Selon le média spécialisé French Breaches, des captures d’écran montrant des sessions actives sur des portails internes de la Gendarmerie nationale et du ministère des Armées circulent actuellement dans des espaces fréquentés par des cybercriminels. Les éléments publiés suggèrent non pas une faille technique sur les sites institutionnels eux-mêmes, mais la compromission de comptes d’agents disposant d’accès légitimes aux systèmes.

Cette révélation intervient dans un contexte déjà tendu pour la cybersécurité de l’État, moins de 24 heures après l’affaire FICOBA, où 1,2 million d’IBAN auraient été consultés via un compte agent compromis. Le rapprochement temporel nourrit les interrogations sur la robustesse des mécanismes de protection des identités numériques au sein des administrations sensibles.

Des portails internes exposés via des comptes authentifiés

D’après French Breaches, les captures diffusées montrent des accès actifs à des services internes de la Gendarmerie nationale ainsi qu’à des plateformes de gestion des ressources humaines du Ministère des Armées. Les connexions semblent passer par MindefConnect avec authentification multifacteur activée, ce qui renforce l’hypothèse d’identifiants valides plutôt que d’une exploitation de vulnérabilité applicative.

Les interfaces visibles incluraient des outils liés au recrutement, à la formation et à la reconversion. Ces environnements permettent la consultation et parfois la modification de dossiers administratifs, de candidatures ou de données personnelles. Si l’authenticité des captures était confirmée, l’enjeu dépasserait largement la simple atteinte réputationnelle : il s’agirait d’un accès à des données sensibles concernant des personnels de sécurité et de défense.

Un autre point soulevé par le média concerne l’accès à un compte via Keycloak, solution de gestion des identités et des accès (IAM) utilisée pour centraliser l’authentification aux services internes. Dans un écosystème où de nombreuses applications sont fédérées via un système d’authentification unique, le contrôle d’un compte agent peut ouvrir bien plus que l’application initialement visée.

L’hypothèse privilégiée : la compromission d’identités

L’analyse publiée par French Breaches et Seb La Tombe insiste sur un élément essentiel : rien n’indique, à ce stade, que les portails eux-mêmes aient été “hackés”. Les sessions visibles semblent authentifiées de manière classique, avec MFA. Cela oriente vers un scénario de compromission d’identité : phishing ciblé, malware de type infostealer, vol de cookies de session ou réutilisation de mots de passe issus de fuites antérieures.

Ce type d’incident est souvent plus insidieux qu’une attaque exploitant une faille technique.
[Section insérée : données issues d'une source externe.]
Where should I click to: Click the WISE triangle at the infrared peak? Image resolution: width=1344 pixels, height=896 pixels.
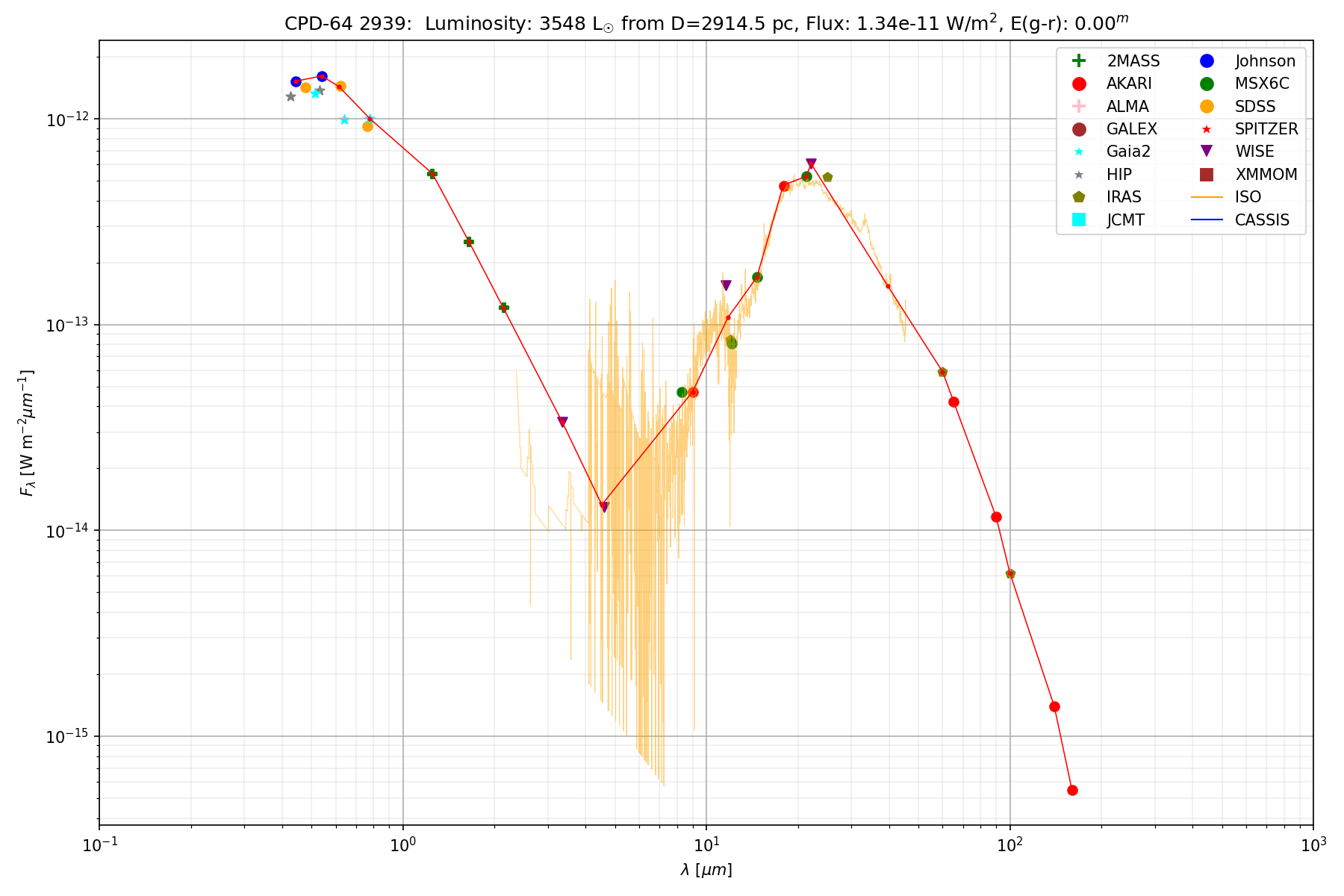(x=811, y=164)
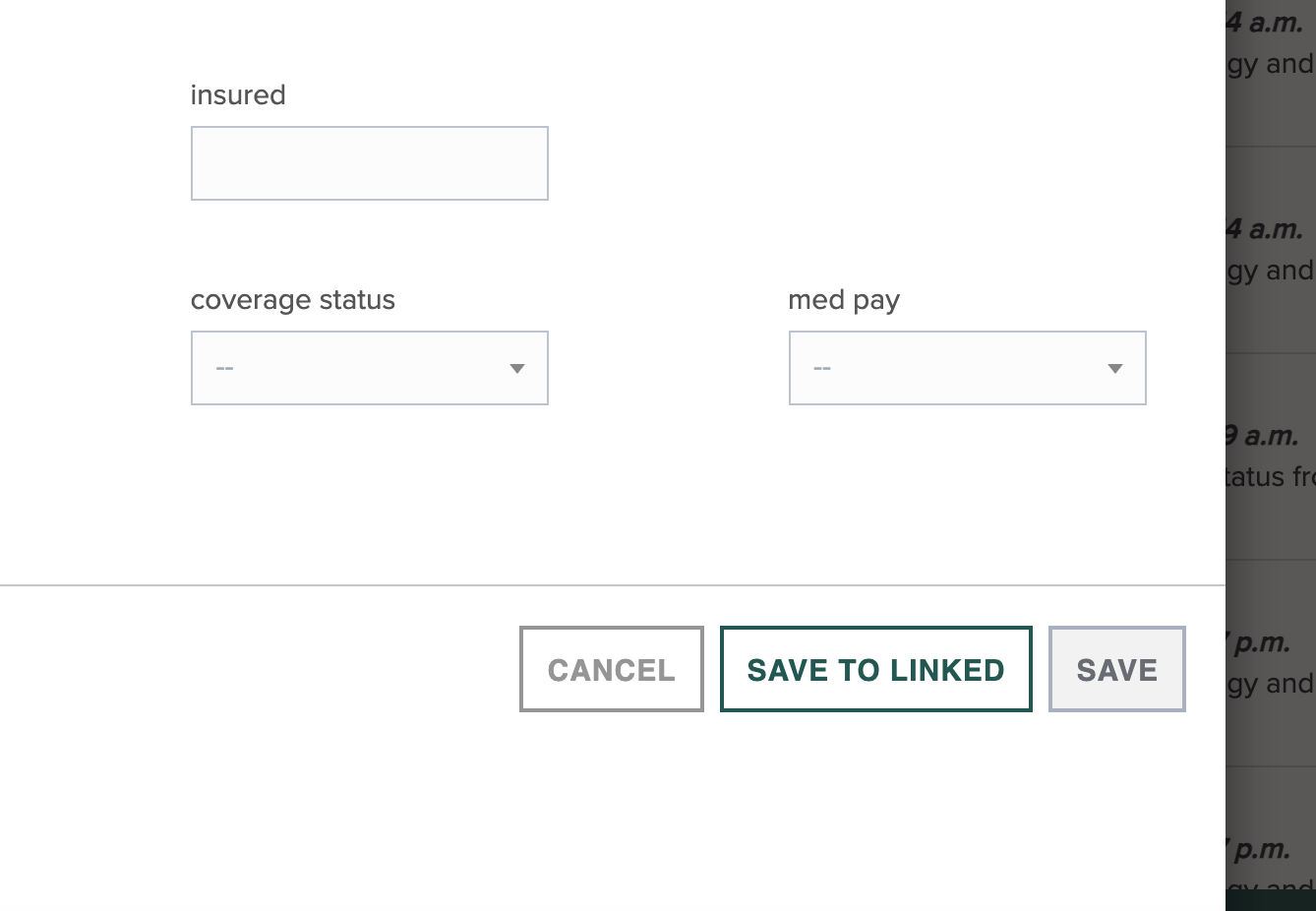Click the insured field label

pyautogui.click(x=238, y=94)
Un compte valide, doté de droits légitimes, permet de naviguer dans les systèmes sans déclencher immédiatement d’alerte. La menace repose alors sur la capacité de l’attaquant à exploiter ces accès pour effectuer des mouvements latéraux, étendre ses privilèges ou extraire des données.

Dans le cas d’un accès à l’IAM central, le risque est stratégique. Un attaquant pourrait théoriquement modifier des paramètres de sécurité, autoriser de nouvelles applications ou exploiter des jetons d’authentification pour accéder à d’autres briques du système d’information ministériel. Dans des environnements de défense, où les architectures sont interconnectées, la question n’est pas uniquement celle des données consultées, mais celle du potentiel d’escalade.

À ce stade, aucune communication officielle détaillée n’a confirmé l’incident ou son ampleur.